Following the military coup in Myanmar in early 2021, GHRC designed and delivered a training for activists in Myanmar on how to collect testimony and documentation from victims of human rights violations in accordance with international standards and best practices. At the time, the training provided much-needed training on documentation that would meet evidentiary standards of domestic and international tribunals.

This year, the GHRC did a follow-up training at the request of two coalitions of grassroots activists in Myanmar’s troubled Rakhine state: the Rakhine Youth Network and the Rakhine Women’s Network. The two-part training focused on international mechanisms and advocacy strategies to address human rights violations perpetrated by the military and non-state actors since the coup. In addition to providing a foundational understanding of human rights principles and their origin, the training highlighted the existence of enforcement mechanisms and other implementation avenues at the international level that could be employed by activists in Myanmar to seek redress for rights violations suffered domestically. Participants engaged in a lively discussion with GHRC students on the significance of human rights in the context of state repression, the challenge of weak international human rights enforcement, and the possibility to devise new strategies for strengthening human rights implementation on the ground.

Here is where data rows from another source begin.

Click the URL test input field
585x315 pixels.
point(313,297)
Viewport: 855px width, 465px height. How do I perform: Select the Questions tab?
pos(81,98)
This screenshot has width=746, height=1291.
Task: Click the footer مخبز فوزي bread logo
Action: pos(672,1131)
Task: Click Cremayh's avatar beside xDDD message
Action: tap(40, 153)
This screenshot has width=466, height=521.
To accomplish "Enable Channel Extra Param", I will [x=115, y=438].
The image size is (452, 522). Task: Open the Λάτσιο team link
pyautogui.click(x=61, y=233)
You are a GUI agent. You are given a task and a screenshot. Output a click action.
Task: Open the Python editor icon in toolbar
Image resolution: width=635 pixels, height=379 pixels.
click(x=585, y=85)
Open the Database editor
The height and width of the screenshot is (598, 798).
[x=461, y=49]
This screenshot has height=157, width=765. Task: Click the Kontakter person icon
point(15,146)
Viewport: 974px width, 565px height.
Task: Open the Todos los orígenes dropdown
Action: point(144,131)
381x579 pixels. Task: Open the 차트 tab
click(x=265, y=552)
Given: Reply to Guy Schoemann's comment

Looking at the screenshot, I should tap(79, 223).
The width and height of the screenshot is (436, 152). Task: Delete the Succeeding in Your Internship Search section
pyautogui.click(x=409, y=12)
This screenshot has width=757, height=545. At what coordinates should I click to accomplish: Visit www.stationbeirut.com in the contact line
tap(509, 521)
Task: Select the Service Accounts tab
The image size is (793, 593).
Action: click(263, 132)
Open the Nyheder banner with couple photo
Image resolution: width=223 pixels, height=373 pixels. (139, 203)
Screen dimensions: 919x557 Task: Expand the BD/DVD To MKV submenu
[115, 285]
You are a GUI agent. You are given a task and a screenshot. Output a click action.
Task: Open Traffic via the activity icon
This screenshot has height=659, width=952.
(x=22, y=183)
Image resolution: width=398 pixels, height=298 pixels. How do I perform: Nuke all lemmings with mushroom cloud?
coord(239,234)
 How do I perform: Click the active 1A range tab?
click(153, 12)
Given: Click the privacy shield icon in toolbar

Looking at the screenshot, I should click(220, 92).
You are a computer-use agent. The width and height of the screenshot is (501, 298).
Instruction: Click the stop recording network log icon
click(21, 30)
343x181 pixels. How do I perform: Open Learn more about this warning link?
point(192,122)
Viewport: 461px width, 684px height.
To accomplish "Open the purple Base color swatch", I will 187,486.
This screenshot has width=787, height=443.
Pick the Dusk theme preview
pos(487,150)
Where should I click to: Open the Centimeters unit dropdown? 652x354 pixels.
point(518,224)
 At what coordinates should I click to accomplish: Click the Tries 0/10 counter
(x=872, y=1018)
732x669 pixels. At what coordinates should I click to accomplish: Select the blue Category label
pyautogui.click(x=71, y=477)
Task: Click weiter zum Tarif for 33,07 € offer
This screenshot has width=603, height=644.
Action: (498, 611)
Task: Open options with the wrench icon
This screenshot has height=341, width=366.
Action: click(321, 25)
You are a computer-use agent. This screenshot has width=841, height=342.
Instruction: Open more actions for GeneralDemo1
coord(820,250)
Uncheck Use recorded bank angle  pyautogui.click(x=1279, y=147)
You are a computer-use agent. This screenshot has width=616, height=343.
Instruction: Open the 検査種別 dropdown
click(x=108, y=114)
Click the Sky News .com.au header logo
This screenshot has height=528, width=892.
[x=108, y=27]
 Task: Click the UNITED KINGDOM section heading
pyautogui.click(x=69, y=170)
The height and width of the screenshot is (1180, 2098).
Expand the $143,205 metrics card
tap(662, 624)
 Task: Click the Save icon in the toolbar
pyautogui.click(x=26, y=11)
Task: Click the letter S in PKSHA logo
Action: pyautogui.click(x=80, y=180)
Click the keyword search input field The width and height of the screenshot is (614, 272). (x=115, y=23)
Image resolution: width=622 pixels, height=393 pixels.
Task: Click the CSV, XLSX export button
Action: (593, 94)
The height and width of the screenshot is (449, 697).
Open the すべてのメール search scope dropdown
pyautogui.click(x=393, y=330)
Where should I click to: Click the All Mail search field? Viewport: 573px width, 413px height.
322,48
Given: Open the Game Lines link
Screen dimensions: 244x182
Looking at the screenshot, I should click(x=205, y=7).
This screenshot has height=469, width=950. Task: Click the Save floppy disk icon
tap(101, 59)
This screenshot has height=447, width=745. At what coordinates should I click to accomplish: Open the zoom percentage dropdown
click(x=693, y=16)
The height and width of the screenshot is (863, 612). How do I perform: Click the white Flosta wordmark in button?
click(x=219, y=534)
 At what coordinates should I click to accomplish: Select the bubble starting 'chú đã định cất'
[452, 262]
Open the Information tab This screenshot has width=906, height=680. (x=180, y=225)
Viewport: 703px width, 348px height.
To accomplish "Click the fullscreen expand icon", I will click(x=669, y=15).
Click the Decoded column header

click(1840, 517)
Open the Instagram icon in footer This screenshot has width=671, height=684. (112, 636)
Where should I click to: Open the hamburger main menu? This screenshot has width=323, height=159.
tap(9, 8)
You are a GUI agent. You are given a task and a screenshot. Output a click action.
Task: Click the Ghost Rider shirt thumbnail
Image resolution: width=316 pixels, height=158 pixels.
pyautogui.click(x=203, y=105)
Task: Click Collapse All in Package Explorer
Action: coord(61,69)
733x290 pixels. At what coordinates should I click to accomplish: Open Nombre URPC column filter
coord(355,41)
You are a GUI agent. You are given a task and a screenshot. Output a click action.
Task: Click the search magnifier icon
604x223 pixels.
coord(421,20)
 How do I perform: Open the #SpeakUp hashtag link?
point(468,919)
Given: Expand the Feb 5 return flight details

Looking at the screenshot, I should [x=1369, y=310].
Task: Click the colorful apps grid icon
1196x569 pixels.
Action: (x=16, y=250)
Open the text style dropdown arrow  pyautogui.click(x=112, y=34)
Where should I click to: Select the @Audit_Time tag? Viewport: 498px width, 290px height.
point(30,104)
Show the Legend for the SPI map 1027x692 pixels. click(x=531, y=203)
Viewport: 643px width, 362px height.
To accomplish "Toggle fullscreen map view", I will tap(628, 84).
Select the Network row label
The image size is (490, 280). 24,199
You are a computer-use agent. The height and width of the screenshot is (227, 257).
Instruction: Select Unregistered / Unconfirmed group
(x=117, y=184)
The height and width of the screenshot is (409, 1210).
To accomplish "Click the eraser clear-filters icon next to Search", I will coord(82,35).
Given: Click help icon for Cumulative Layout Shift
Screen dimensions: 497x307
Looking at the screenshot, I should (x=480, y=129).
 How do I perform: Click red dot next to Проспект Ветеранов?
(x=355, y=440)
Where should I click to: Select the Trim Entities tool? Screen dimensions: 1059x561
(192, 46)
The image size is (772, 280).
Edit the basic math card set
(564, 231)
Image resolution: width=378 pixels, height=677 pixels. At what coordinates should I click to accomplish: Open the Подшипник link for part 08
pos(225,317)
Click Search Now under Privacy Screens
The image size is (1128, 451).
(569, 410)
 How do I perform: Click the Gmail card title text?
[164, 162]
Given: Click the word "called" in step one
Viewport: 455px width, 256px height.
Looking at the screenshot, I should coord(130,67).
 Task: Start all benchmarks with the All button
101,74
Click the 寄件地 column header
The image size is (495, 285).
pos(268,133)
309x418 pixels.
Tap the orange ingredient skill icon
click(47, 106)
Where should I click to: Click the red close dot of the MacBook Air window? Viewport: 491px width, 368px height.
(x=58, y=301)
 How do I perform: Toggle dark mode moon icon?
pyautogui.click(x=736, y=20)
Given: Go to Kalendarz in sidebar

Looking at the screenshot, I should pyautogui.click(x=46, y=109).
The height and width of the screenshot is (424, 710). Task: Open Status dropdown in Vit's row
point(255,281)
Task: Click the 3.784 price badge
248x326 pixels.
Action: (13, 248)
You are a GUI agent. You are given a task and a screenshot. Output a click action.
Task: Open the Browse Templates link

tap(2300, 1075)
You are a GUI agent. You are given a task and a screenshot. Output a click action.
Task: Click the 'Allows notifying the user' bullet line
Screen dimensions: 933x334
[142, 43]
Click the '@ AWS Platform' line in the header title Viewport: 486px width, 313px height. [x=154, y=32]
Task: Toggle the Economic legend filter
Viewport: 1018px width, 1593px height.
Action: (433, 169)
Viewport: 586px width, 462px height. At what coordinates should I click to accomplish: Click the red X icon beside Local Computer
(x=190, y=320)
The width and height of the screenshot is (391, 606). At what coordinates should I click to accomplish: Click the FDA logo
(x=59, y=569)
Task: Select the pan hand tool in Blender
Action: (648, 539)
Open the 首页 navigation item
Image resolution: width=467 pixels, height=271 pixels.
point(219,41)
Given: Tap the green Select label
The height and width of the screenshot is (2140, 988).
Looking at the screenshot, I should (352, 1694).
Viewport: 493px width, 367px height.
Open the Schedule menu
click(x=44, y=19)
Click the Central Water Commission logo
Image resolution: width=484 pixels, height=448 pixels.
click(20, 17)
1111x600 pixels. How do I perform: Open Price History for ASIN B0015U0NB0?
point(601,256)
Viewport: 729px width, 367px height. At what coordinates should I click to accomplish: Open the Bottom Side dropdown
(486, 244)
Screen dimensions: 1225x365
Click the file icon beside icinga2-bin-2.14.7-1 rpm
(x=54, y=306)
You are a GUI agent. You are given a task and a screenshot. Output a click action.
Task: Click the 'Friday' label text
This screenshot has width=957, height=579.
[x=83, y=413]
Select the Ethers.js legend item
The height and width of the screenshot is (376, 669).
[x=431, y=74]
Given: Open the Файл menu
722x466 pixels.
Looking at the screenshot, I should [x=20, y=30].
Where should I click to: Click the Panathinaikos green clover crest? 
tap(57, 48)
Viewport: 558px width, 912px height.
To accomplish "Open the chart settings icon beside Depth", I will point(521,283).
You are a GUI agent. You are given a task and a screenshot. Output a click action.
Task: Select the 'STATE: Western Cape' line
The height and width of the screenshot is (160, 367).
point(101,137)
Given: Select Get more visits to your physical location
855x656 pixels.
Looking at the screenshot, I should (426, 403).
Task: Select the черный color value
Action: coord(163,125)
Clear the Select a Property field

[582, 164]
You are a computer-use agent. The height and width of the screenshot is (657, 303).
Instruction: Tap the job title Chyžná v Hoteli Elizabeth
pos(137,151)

Training to Freedom House’s Emergency Assistance Program on International Human Rights Treaty Obligations

At the request of Freedom House, for the second consecutive year, the GHRC delivered a training for program officers in Freedom House’s Emergency Assistance Program on how to interpret human rights contained in the International Covenant on Civil and Political Rights (ICCPR) and the International Covenant on Economic, Social and Cultural Rights (ICESCR). The Emergency Assistance Program requested this training to ensure their internal systems accurately identified human rights violations in a manner consistent with legal principles. The training included interactive portions where participants had to analyze case studies and answer questions about how to apply legal interpretations of the relevant human rights.

Training to Chicago Community Organizers on Human Rights Obligations related to non-discrimination and racial equality

In April 2022, the GHRC conducted a training for law students and community organizers in Chicago who are working on a cross section of racial justice related issues (environmental justice, housing issues, policing and immigration). The training exposed the organizers to human rights, including its origins, substance and enforcement mechanisms, with a view to inspiring reflections on how international human rights law could be relevant to domestic racial justice advocacy.


[1] DHS Announces Commitment to Enhance Protections for Stateless Individuals in the United States, U.S. Department of Homeland Security (Dec. 15, 2021), https://www.dhs.gov/news/2021/12/15/dhs-announces-commitment-enhance-pr…

[2] Special Rapporteurs of the United Nations (also called “special procedures”) are independent human rights experts appointed by the U.N. Human Rights Council to report and advise on specific human rights issues from a thematic or country-specific perspective. As part of their mandate, Special Rapporteurs undertake country visits, conduct annual thematic studies, convene expert consultations, and act on individual cases of reported violations and concerns of a broader nature by sending communications to States and international authorities.